==== Provided records ====

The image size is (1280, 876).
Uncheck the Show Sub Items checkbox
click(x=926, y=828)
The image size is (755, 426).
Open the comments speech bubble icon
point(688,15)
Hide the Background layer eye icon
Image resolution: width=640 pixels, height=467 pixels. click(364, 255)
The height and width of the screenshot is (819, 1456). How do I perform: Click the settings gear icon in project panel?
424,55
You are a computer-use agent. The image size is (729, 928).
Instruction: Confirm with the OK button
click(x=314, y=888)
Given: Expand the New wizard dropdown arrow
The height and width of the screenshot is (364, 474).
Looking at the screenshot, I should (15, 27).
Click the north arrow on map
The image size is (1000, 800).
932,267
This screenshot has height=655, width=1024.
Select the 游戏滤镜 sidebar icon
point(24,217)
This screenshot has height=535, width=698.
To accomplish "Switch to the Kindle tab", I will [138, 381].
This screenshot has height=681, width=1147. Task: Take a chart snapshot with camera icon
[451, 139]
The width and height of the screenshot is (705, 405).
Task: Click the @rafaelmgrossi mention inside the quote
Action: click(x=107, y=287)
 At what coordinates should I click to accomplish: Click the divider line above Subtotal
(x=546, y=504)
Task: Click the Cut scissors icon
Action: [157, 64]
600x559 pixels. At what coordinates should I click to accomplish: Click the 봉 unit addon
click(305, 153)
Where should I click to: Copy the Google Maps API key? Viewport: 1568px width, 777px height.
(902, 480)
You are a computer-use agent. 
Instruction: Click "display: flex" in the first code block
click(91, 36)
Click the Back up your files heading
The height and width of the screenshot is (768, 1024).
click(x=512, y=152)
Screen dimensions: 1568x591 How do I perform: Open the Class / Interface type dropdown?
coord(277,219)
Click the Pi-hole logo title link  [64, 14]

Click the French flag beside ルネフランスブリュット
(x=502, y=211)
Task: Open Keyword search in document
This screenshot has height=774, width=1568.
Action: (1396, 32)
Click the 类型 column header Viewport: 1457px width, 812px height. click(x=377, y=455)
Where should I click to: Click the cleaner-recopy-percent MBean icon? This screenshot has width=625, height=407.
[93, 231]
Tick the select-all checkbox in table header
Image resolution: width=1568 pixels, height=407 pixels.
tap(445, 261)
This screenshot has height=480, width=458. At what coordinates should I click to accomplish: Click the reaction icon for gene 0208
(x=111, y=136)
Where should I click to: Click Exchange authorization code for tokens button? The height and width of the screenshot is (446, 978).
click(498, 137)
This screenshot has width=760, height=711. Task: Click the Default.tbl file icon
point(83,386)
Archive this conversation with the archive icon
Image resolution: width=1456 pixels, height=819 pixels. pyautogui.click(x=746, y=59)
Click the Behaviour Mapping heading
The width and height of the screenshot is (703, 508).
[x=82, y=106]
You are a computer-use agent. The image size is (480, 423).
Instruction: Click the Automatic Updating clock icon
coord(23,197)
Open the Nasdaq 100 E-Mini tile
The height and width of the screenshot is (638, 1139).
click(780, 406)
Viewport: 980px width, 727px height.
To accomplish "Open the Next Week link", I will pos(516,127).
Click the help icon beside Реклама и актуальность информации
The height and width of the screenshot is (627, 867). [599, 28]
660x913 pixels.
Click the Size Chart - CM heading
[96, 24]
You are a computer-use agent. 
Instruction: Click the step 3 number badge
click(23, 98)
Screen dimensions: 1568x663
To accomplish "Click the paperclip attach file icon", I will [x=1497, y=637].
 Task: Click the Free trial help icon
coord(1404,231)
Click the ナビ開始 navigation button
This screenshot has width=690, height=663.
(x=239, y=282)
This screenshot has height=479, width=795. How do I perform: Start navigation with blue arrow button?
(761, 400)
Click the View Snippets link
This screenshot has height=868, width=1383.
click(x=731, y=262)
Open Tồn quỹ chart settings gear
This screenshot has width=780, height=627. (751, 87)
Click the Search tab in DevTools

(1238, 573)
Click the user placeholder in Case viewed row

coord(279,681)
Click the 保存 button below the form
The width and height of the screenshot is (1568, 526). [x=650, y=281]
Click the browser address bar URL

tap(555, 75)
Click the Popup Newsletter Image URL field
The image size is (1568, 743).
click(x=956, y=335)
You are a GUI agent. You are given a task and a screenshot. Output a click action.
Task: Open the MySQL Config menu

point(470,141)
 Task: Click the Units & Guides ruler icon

====

**Assignment**
Scan the records above for the string "agent", then report every line that contains it.

**Written solution**
You are a computer-use agent. The image size is (729, 928).
You are a computer-use agent. 
You are a computer-use agent. The image size is (480, 423).
You are a computer-use agent. 
You are a GUI agent. You are given a task and a screenshot. Output a click action.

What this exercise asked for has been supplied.